LONDON: It was the year 2007 when broadcaster Pervaiz Alam brought two legendary actors of Indian cinema together on one platform, facing each other, before an invited audience at the Nehru Centre in South Audley Street in London.
This was rarest of the rare, perhaps, the only one occasion when Naseeruddin Shah and Om Puri not only interacted with each other but also answered tricky questions put to them by a large audience and Pervaiz Alam. They talked about their careers, favourite characters and directors. You can listen to the whole conversation here on this site but just sample one question and the response given by the two stalwarts of Hindi cinema, below, in an excerpt from a newspaper.
The word ‘Bollywood’, coined initially by the Western media to refer to Hindi cinema, is derogatory and humiliating, said Naseeruddin Shah and Om Puri.
The two actors spoke their minds about the widely used word during a function to honour them by the London-based organisation, India-EU Film Initiative, at the Nehru Centre here on Sunday night.
Speaking before a packed audience on the theme ‘Life and Times in Indian Cinema’, Shah and Puri attacked the Western media for calling them ‘Bollywood actors’. They said the Indian film industry was not happy with the word ‘Bollywood’ and were disgusted at its usage in the media.
“The term Bollywood was used to mock us by the Western press. And it’s just an indication of our own idiocy that we still use it,” said Shah, winner of several national and international awards.
Puri, recipient of the ‘Order of the British Empire’ for his brilliant acting, said in an emotional voice: “Bollywood – whenever Western people refer to it, they mean Hindi films, they say, ‘Oh those song and dance films’. So it is a derogatory term.

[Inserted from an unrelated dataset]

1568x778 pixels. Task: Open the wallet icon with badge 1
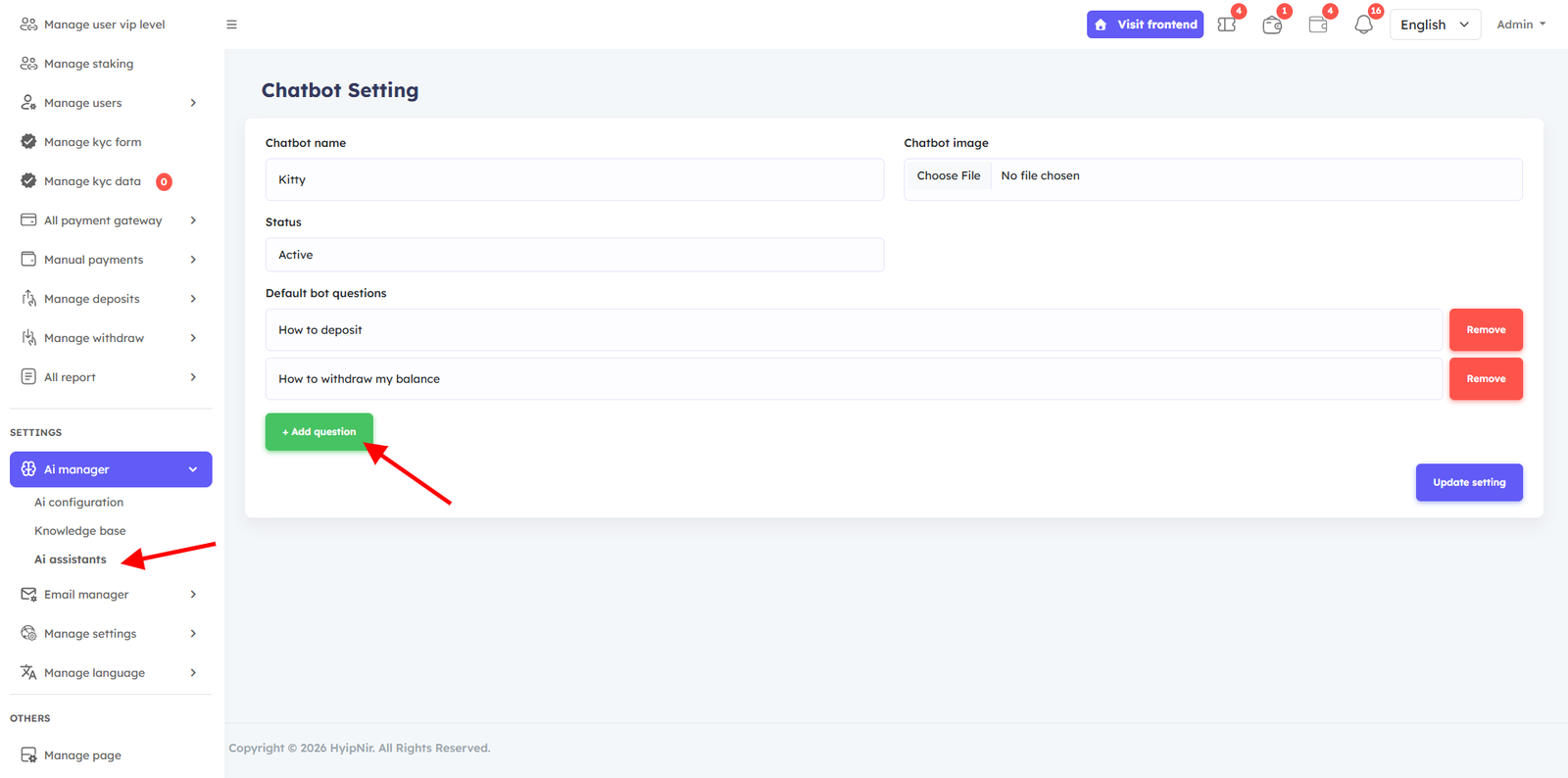click(1272, 25)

These terms are created by the media.”
Cautioning the Indian media against using the word ‘Bollywood’, Shah said: “Now the Mumbai film industry refers to itself as Bollywood. It’s like being called an idiot all your life and then making it your name,” he said.
Pervaiz Alam, director of the India-EU Film Initiative, who interviewed the two actors on stage, said: “This is the reason we’ve started distancing away from the term ‘Bollywood’ as more and more film-makers and actors from India are telling us not to use the word ‘Bollywood’, a term, that they often find patronising.
“Also, the term Bollywood has caused much consternation among the filmmakers who produce cinema in India’s other languages such as Tamil, Telugu and Bengali.”
Lord Meghnad Desai, renowned economist and film buff, honoured Shah and Puri with Roman Atticus trophies on behalf of the India-EU Film Initiative. The event was presided over by noted film director Jagmohan Mundhra.
India produces the largest number of films in the world. Bollywood is used to refer to Hindi cinema originating in Mumbai, formerly Bombay. Over time, the word has come to refer to not only the Hindi cinema but also to the entire Indian film industry. The word is a takeoff on Hollywood, the B being derived from Bombay, the earlier name of Mumbai.